Асаф видит, что пицца уже упакована в белую картонную коробку, разрезана на восемь кусков, и пекарь говорит, подчёркивая каждое слово, как будто ему уже надоело повторять:

– Смотри, здесь как обычно: два с грибами, один с анчоусами, один с кукурузой, два обычных и два с маслинами, езжай быстрее, чтоб не успела остыть, сорок шекелей.

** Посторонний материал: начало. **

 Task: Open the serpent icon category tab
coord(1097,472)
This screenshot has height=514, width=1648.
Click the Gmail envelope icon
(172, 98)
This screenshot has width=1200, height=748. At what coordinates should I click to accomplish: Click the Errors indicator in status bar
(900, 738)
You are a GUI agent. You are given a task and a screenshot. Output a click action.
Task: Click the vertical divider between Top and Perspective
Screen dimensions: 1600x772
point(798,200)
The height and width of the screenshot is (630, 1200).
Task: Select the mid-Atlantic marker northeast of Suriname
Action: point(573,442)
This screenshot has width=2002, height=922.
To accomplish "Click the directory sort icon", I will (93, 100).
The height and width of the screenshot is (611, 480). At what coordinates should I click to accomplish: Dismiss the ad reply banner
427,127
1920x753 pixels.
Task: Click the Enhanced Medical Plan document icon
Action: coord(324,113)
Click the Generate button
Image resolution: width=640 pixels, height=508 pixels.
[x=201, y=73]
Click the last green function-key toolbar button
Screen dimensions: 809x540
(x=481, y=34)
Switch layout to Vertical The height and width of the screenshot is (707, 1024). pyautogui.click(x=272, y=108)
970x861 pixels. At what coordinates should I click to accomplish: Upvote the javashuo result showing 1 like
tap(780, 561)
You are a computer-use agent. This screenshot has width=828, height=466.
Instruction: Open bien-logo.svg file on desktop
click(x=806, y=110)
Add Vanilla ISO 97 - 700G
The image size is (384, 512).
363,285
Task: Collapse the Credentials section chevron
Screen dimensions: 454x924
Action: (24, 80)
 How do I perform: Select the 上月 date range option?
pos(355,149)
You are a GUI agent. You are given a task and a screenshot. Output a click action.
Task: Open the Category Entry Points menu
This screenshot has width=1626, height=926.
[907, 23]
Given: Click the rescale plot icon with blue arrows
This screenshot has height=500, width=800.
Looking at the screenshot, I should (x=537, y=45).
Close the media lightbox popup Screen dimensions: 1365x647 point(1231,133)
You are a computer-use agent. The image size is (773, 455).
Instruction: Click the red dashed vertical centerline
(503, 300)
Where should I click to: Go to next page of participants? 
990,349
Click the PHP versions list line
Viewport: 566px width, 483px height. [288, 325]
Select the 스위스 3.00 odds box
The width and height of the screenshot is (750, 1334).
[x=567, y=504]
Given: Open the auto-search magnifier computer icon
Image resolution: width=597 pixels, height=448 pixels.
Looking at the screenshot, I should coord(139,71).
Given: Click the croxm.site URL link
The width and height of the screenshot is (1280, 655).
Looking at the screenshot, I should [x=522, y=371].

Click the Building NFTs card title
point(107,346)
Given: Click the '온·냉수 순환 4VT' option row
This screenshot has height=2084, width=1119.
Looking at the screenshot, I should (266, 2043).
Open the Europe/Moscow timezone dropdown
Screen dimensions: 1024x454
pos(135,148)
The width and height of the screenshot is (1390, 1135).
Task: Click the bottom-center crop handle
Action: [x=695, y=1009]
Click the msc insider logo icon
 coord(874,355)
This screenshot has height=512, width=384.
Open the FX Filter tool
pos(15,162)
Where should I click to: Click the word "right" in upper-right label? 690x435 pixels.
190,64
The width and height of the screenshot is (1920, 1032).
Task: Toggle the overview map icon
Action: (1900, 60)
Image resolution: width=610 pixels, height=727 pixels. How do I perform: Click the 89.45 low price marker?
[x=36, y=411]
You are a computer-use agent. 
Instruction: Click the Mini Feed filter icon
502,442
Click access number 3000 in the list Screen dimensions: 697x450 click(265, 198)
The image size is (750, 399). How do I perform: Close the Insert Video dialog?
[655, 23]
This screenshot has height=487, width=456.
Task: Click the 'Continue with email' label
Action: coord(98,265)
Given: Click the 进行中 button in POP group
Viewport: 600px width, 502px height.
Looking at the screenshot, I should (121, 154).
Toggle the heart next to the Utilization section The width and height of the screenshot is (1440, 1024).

– Куда ехать? – шепчет Асаф.

– Ты без велосипеда? – удивляется пиццерийщик. – Твоя сестра кладёт это на багажник. Как же ты понесёшь? Давай сперва деньги! – он протягивает длинную волосатую руку. Асаф ошарашено суёт руку в карман, и гнев, поднимаясь из кармана, приводит его в полное смятение: родители перед отъездом оставили ему достаточно денег, но он очень точно рассчитал свои расходы и каждый день пропускал обед в муниципальном буфете, чтоб сэкономить на покупку дополнительного объектива для "Кеннона", который родители обещали привезти из Америки, так что непредвиденно возникшая трата прямо-таки выводит его из себя. Но выбора нет, ясно, что человек готовил пиццу специально для него, то есть для того, кто приходит сюда с этой собакой. Если бы Асаф не был так рассержен, то, конечно, спросил бы, наконец, кто эта девушка с собакой, но как видно из-за распирающей злости, что всегда находится кто-то, кто определяет и решает за него, что ему делать, он платит и уходит оттуда с резкостью, призванной выразить его равнодушие к деньгам, отнятым у него обманным путём. А собака – она не ждёт, пока его лицо точно отразит созревающие эмоции, она снова пускается вскачь, мгновенно натягивая верёвку во всю длину, и Асаф летит за ней с немым воплем, его лицо искажено от усилия уравновесить в одной руке большую картонную коробку, а другой удержать верёвку, и только чудом ему удаётся без потерь нестись среди людей по улице с коробкой в высоко поднятой руке. Он знает, не питая по этому поводу иллюзий, что выглядит карикатурно, как официант. В довершение ко всему из коробки начинает просачиваться запах пиццы, и Асаф, с утра ничего кроме бутерброда не евший, несомненно, имеет законное право на пиццу над его головой, ведь он же уплатил за каждый гриб и маслину, но с другой стороны он чувствует, что она всё-таки не вполне ему принадлежит, в определённом смысле её купил кто-то другой для кого-то другого, и ни с одним из этих двоих он не знаком.